Exercise goal ▸ Return, from the listing below, every line that includes "Choose".

○ ○ ○

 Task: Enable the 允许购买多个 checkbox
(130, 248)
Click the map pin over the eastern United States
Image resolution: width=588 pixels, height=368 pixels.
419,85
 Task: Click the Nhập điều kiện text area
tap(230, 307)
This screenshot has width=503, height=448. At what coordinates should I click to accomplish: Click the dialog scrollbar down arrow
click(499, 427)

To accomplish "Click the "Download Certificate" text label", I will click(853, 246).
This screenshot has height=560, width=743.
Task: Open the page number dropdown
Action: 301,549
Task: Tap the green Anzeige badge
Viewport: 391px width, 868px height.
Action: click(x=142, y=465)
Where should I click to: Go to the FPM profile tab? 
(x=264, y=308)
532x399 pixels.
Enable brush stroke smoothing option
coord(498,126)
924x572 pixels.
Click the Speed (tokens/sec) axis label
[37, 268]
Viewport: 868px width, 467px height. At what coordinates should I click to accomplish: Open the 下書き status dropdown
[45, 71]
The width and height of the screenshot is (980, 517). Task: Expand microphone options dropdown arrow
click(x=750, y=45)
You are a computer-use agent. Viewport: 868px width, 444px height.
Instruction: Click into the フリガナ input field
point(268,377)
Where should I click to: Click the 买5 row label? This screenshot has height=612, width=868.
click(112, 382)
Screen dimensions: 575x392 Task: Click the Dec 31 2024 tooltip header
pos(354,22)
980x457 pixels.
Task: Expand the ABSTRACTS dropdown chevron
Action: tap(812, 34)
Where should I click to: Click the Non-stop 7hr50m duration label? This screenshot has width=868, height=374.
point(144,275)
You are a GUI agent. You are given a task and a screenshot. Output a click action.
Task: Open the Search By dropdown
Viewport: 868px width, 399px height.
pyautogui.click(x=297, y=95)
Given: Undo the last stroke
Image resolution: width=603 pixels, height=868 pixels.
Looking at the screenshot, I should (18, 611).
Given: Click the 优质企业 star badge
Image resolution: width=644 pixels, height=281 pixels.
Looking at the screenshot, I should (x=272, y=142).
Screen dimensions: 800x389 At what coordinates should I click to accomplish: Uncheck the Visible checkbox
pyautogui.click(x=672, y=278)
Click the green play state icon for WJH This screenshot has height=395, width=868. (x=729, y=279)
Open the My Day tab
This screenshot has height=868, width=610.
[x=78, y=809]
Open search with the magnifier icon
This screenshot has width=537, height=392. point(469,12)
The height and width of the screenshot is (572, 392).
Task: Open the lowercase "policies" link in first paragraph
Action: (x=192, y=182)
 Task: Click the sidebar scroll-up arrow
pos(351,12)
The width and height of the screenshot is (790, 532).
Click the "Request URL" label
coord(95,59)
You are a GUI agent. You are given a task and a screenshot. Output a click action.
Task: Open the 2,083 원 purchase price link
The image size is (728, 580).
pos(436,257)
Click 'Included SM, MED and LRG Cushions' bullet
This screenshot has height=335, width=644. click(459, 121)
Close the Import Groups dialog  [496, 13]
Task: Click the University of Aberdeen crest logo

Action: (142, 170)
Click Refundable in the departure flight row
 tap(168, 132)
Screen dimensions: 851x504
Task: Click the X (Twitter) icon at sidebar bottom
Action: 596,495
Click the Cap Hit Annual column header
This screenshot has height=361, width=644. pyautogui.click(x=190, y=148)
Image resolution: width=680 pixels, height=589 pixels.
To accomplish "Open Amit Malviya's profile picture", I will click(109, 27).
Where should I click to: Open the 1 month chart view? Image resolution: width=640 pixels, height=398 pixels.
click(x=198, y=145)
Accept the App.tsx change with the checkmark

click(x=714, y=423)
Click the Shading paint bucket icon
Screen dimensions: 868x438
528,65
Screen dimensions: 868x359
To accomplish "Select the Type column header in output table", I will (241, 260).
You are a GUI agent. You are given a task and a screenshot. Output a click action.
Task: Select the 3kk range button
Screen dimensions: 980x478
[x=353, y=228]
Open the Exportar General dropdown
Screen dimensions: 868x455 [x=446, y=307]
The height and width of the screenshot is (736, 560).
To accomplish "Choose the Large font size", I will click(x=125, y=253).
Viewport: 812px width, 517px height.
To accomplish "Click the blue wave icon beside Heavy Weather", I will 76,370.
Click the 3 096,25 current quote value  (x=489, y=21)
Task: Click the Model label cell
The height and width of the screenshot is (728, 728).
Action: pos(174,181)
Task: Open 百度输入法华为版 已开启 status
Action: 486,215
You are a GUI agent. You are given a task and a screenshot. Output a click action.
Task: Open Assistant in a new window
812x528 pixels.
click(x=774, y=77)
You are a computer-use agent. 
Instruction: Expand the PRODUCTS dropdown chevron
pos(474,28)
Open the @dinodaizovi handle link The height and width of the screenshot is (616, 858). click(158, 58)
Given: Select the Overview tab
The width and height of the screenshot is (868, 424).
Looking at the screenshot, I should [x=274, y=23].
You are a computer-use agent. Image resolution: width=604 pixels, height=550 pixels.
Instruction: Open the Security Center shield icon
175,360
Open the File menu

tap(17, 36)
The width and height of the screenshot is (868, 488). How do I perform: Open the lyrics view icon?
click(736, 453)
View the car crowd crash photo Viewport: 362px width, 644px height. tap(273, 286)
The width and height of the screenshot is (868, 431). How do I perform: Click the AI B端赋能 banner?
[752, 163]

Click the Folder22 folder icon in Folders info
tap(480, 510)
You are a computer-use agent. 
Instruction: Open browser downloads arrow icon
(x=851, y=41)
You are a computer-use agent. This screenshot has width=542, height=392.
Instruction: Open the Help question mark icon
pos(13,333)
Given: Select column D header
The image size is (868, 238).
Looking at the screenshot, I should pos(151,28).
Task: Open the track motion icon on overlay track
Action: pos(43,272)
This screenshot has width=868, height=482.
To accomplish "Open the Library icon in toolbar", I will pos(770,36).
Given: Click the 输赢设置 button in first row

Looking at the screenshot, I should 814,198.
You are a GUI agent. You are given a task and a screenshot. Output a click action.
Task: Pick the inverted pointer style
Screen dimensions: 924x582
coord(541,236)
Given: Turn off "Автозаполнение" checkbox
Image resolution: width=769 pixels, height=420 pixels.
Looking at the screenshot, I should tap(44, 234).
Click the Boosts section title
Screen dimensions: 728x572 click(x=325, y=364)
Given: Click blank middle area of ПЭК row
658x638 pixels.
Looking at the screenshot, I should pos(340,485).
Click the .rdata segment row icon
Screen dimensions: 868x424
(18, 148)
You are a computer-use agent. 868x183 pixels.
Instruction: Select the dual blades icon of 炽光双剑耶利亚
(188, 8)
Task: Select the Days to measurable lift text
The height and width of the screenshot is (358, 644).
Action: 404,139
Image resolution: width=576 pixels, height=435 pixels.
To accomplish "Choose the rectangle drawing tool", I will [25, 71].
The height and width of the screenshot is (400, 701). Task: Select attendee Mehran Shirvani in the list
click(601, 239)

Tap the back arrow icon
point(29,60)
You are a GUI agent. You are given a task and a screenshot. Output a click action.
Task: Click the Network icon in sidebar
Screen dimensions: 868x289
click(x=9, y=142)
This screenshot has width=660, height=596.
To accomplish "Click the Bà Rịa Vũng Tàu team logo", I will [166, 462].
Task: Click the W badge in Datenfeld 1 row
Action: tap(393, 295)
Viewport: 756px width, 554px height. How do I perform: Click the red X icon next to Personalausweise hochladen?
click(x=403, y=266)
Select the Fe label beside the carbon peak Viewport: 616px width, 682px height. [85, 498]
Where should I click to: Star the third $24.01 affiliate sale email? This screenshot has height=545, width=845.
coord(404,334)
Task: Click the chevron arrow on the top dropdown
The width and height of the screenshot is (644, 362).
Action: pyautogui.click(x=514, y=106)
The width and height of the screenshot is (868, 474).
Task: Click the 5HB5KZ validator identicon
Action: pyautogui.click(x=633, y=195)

○ ○ ○

Task output ▸
To accomplish "Choose the Large font size", I will click(x=125, y=253).
To accomplish "Choose the rectangle drawing tool", I will [25, 71].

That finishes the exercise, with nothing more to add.